▶ [指示概要 A]:
提示文の「石橋:石橋勇志と申します。生」から「として動き始めたところです。」まで(末尾の語句を含む)を、「九州大学」を「北海道大学」に置き換えて書き出してください。
▶ [指示概要 B]:
作物学研究室の先生と元学生による対談を、最後の文の後から引き継いで書き進めてください。

▶ [提示文]:
____
石橋:石橋勇志と申します。生まれも育ちも福岡県久留米市、九州LOVEの人間です。現在、九州大学農学部作物学研究室で、地球環境と食料との関係について研究をしています。
村上:村上です。九州大学農学部作物学研究室出身です。石橋さんの元で、砂漠でも育つ大豆を作るという研究をしていました。FOODBOXには2021年9月に入社し、現在はフードカタリストとして動き始めたところです。


村上は2021年8月までは、総合商社勤務の傍らプロボノとしてFOODBOXに関わっていました。その時の記事はこちら


―お2人は元々、作物学研究室の先生と学生という関係だったんですね。

村上:そうですね。…しかし、私の在学中と比べると、研究室の紹介もずいぶんかっこよくなりましたね。私がいたころは、「稲やっています」みたいな感じだったのに(笑)。
____
▶ [資料一覧]:

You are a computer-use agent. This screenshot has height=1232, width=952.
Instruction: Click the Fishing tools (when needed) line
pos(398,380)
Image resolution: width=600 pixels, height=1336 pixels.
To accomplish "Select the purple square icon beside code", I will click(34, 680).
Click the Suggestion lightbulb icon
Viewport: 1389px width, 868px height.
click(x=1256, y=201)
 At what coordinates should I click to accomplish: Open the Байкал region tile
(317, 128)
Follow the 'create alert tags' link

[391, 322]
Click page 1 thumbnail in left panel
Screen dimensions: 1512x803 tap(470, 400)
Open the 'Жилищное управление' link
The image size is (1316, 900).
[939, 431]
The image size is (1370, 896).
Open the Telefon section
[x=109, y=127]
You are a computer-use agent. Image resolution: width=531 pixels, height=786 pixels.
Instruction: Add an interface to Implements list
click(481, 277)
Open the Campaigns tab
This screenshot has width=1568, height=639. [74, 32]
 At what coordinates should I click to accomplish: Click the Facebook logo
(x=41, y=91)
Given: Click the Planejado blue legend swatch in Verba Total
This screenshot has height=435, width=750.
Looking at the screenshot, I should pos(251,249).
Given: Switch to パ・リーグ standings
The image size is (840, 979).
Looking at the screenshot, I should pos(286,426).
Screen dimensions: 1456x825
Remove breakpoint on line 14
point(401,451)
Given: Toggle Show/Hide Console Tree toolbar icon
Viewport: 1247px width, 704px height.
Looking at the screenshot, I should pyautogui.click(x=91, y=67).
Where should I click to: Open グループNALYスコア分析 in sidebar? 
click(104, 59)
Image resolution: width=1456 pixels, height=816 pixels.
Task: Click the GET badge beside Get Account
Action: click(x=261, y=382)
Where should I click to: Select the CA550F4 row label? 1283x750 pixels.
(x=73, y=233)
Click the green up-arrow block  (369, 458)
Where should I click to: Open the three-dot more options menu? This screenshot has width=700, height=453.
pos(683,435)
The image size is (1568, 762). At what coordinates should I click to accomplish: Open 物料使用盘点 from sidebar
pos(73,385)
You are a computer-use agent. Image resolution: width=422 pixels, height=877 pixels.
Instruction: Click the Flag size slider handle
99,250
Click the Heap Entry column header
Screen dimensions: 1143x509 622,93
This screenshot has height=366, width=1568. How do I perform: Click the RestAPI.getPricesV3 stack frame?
____
▶ [作業結果 A]:
石橋:石橋勇志と申します。生まれも育ちも福岡県久留米市、九州LOVEの人間です。現在、北海道大学農学部作物学研究室で、地球環境と食料との関係について研究をしています。
村上:村上です。北海道大学農学部作物学研究室出身です。石橋さんの元で、砂漠でも育つ大豆を作るという研究をしていました。FOODBOXには2021年9月に入社し、現在はフードカタリストとして動き始めたところです。

▶ [作業結果 B]:
石橋:入り口はちゃんとしていたいからね(笑)。作物学研究室は今年101年目を迎えたので、改めてビジョンを立てて、大きく掲げたんです。


2021年春にリニューアルしたという、研究室の公式ウェブサイト。クールでわくわくする内容です!


―作物学研究室について詳しく教えてください。
石橋
: 現在20名くらいの学生が所属しています。半分以上が修士に進学し、博士課程の学生も順調に増えているなど、研究のできる人材が育っています。昔は大麦の研究を主軸としていましたが、現在は小麦やヤムイモなども含め幅広い作物を扱うようになりました。
村上:学生は春から夏は農作業をして作物を栽培します。そして秋から作物の遺伝子を解析するなど、ラボで研究を行います。冬から春先に提出する卒論や修論に向けて必死にデータをとり、年末年始くらいがピークに忙しくなります。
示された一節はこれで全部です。